Em outros artigos da Epidence , aprofundamos o desenho de diferentes estudos. Por enquanto fixa que ensaios clínicos randomizados (ECRs) e metanálises são o gold standard.
De volta ao exemplo anterior, o grupo de trabalho recomenda fortemente contra o uso de agentes estimulantes da eritropoietina
“Então, isso significa que todas as evidências que não são Classe I ou III e Nível A são inúteis? Certo?
ERRADO
Basta ter em mente as seguintes questões:
- Os ensaios clínicos são muito caros — Um medicamento eficaz pode nunca ter sido testado para uma determinada indicação em um ensaio clínico apenas porque um ECR é muito caro para testar um medicamento não patenteado (não há retorno potencial do investimento para o patrocinador);
- Os estudos observacionais não são inferiores aos ensaios clínicos — Os ensaios clínicos são "perfeitos" porque garantem "validade interna" (todos os participantes precisam de passar por um conjunto de critérios de inclusão/exclusão) e a randomização evita vieses desconhecidos (em relação o resultado primário). No entanto… os participantes em RCT são geralmente “muito saudáveis” ou “muito específicos”, o que significa que os médicos têm que tomar decisões clínicas em pacientes mais doentes extrapolando dados de RCTs realizados em pacientes mais saudáveis. Os estudos observacionais representam uma visão mais realista da população;
- A opinião de especialistas não é tão inútil quanto parece — Quando vamos a um médico, não procuramos alguém com diploma para fazer escolhas cegas seguindo algoritmos. Geralmente, procuramos alguém com experiência clínica que possa tomar decisões médicas personalizadas usando as abordagens mais baseadas em evidências. Em outras palavras, estamos procurando uma opinião de especialistas. Algumas intervenções têm um efeito bem conhecido para determinadas condições e essa prática é passada por gerações mesmo quando não há dados sólidos de SLRs ou ECRs;
Mas pensava que havia apenas 4 níveis de evidência. Não havia um nível 5?... . Confuso?

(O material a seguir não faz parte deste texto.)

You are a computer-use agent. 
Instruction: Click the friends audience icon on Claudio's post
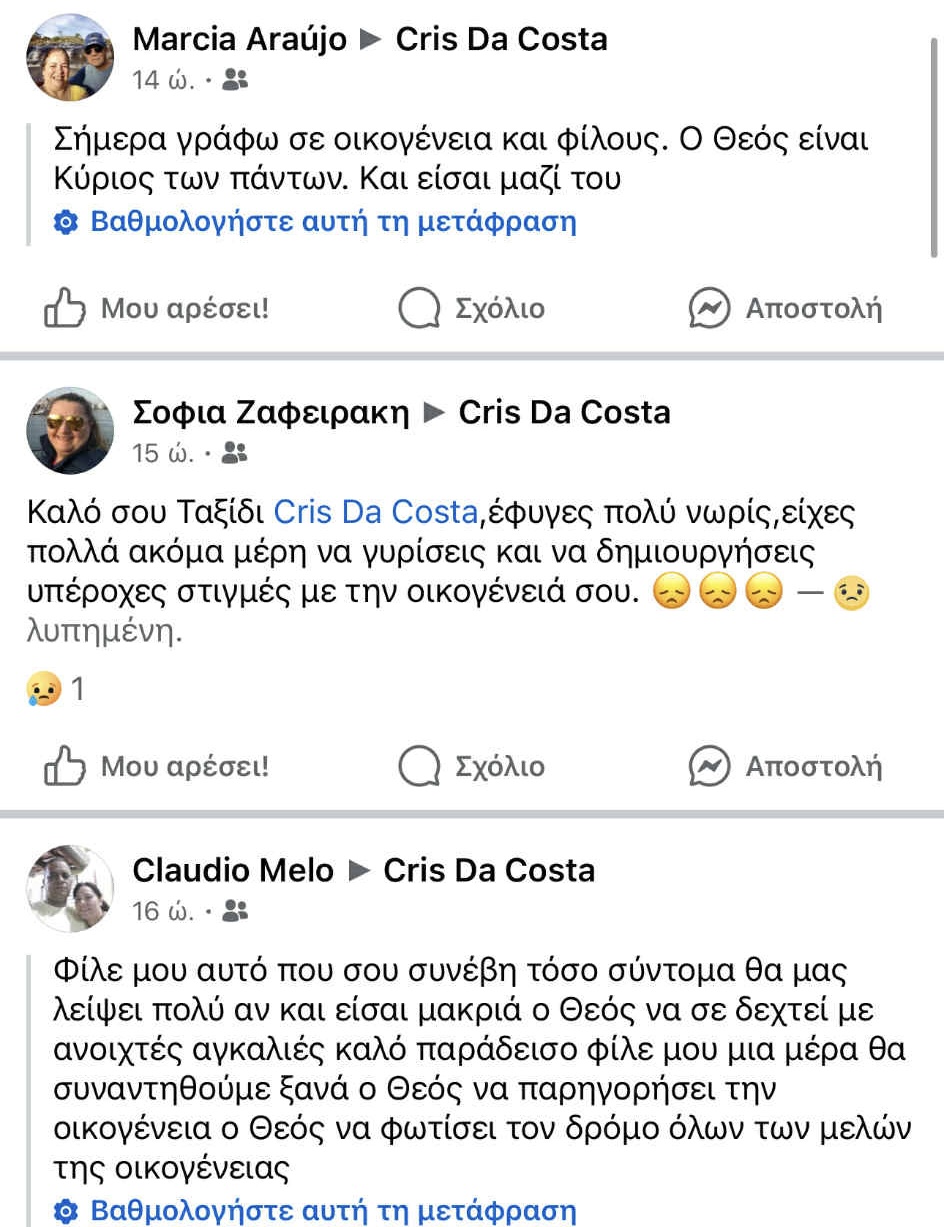pyautogui.click(x=235, y=911)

Sim, a ESC usa um método exclusivo. Existem também outros métodos usados por outras sociedades científicas para avaliar evidências, como GRADE (Classificação de Recomendações, Avaliação, Desenvolvimento e Avaliação) e OCEBM (Oxford Center for Evidence -Medicina Baseada).

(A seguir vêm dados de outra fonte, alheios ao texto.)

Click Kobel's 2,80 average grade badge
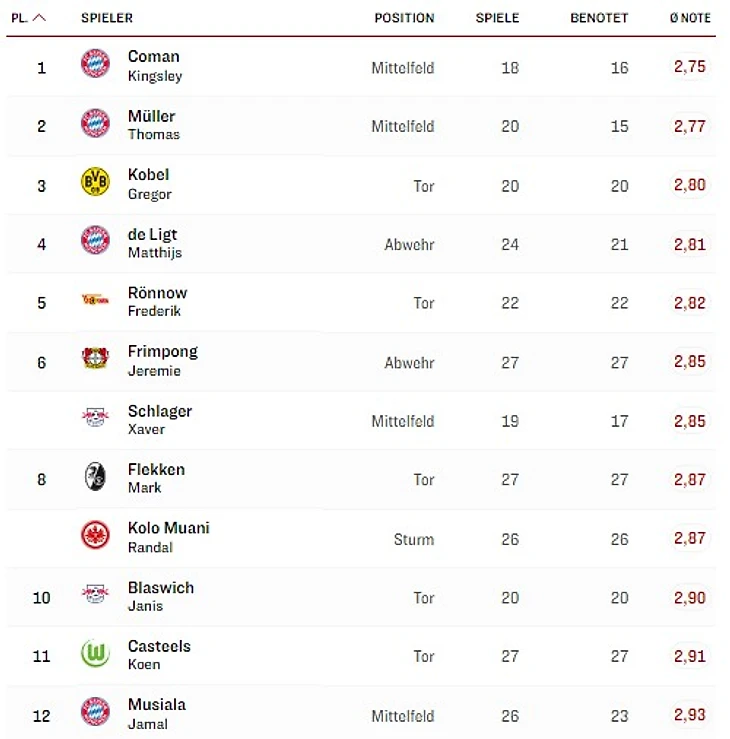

Para ler o artigo no Medium https:// medium.com/evidentebm/how-to-read-and-assess-guidelines-55d8e0d136c2
Disclosure
Fontes de McDonagh TA et al. Grupo de Documentos Científicos da ESC. Diretrizes da ESC 2021 para o diagnóstico e tratamento da insuficiência cardíaca aguda e crônica. Eur Heart J. 2021 Set 21;42(36):3599–3726. doi: 10.1093/eurheartj/ehab368. Errata em: Eur Heart J. 2021 Oct 14;: PMID: 34447992. são usados aqui para fins educacionais, de acordo com a declaração "O conteúdo destas diretrizes da Sociedade Europeia de Cardiologia (ESC) foi publicado para uso pessoal e apenas para uso educacional”.
Este artigo NÃO fornece nenhum tipo de recomendação médica individual. Se precisares de aconselhamento médico, visita um médico licenciado no teu país.